あのころは今より子供が簡単に死んでしまう時代だったから、伯爵は、後継者の死を避けるための魔術的な理由で、俺を養子にしたんだ。要するに生贄だ。」


ルカの表情が曇り、内に秘めた苦しみが一層色濃く現れた。


「俺は、伯爵の性的な対象にされ、ここでは言えない嫌がらせを受けてきた。中身はどうあれ、外見だけは子供のころからよかったからね。美少年ってもてはやされたんだ」とルカは悲しげに微笑みながら続けた。

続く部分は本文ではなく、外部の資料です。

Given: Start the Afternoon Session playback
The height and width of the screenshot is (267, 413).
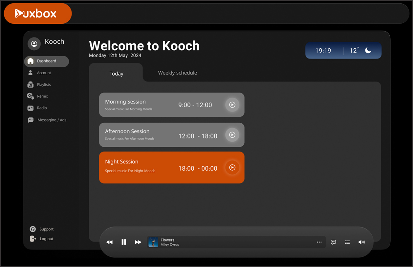Looking at the screenshot, I should click(232, 135).
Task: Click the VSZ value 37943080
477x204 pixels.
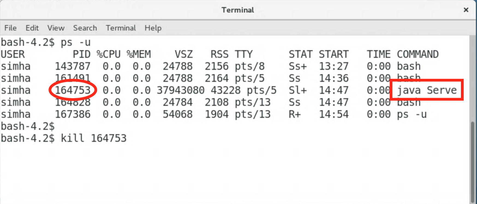Action: pyautogui.click(x=180, y=90)
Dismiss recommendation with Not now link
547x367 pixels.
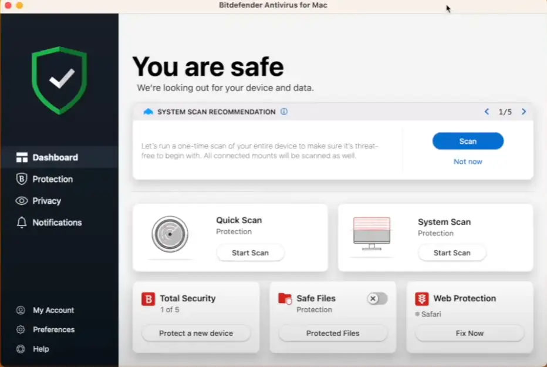click(x=468, y=161)
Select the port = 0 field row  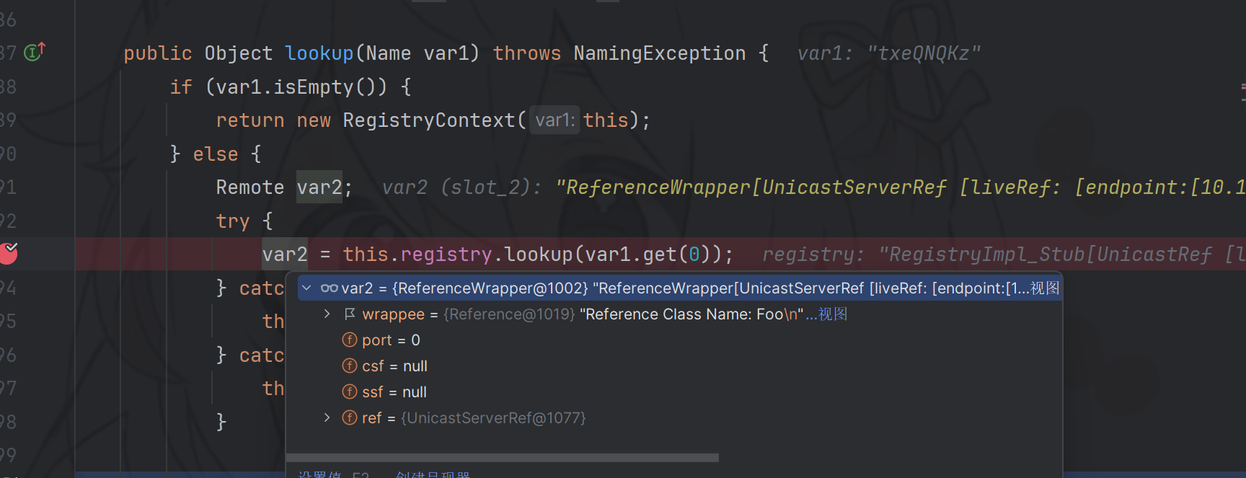pyautogui.click(x=391, y=340)
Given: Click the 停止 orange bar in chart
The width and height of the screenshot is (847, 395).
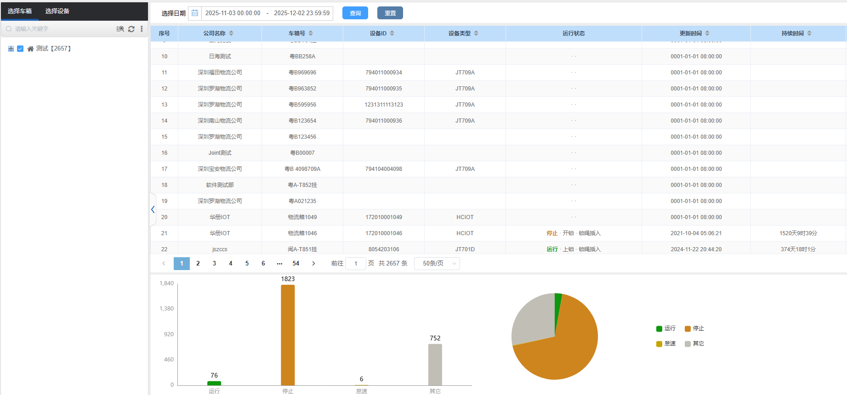Looking at the screenshot, I should pyautogui.click(x=288, y=335).
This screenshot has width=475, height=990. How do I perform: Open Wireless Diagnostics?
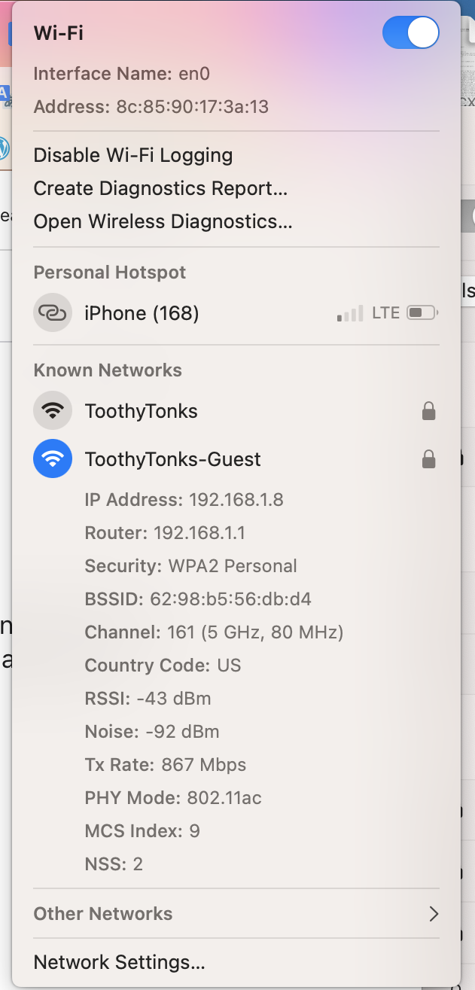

「伯爵は権力を振りかざしてやりたい放題だった。そんな伯爵を見限って、夫人も屋敷を出ていった。俺だって、本当に嫌ならば逃げ出せばよかったんだ。でも狂った性癖の大人たちに食い物にされても、人生そんなものだって、割り切って生きてきた。伯爵の操り人形として踊らされながらも、楽しければいい。人生の意味や価値なんてどうでもいいと思ってたんだ。


みんな外見だけで俺に近づき、利用しようとしたし、俺も彼らを利用してきた。金にも女にも困ったことなかったし、遊びたい放題だった。。。けど。。。」


ルカはエマをまっすぐ見つめながら、ゆっくり続けた。


「でもエマ、あの日、お前と出会って、哀しそうだって言われた時、急に自分の生き方が恥ずかしくなったんだ。ずっと目をそらしてきた自分の弱さを突き付けられた気がしたんだ。」


その声には、これまでルカが押し殺してきた感情がにじみ出ていた。


ルカの瞳の奥に宿る哀しみの理由が、エマにはその時、ようやく理解できた。


以前、高熱に苦しむルカを看病した時に見た身体中のあざの意味も。


そして孤児に対して冷たく突き放した態度の理由も。


エマはただ黙ってルカの手にそっと自分の手を重ねた。彼の告白の重さを感じ取りながら、そのすべてを受け止めようとしていた。


6歳の子供が耐え抜くには、あまりに過酷な現実。それがどれだけルカの心を蝕み、傷つけてきたか。過ちだと分かっていながら堕ちていく彼を誰が責められるだろうか?


エマの心には、ルカを傷つけ続けてきた伯爵への憎しみがじわじわと湧き上がってきた。


それは、社会の悪を正したいという単なる正義感からではなく、大切な人を苦しめてきた者に対する復讐心からだった。